==== Material for this exercise ====

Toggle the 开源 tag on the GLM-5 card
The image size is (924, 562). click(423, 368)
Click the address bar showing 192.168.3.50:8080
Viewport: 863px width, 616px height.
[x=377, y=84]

====

◆ Your goal
Repeat each record word for word.

◆ Response below
Toggle the 开源 tag on the GLM-5 card
The image size is (924, 562). click(423, 368)
Click the address bar showing 192.168.3.50:8080
Viewport: 863px width, 616px height.
[x=377, y=84]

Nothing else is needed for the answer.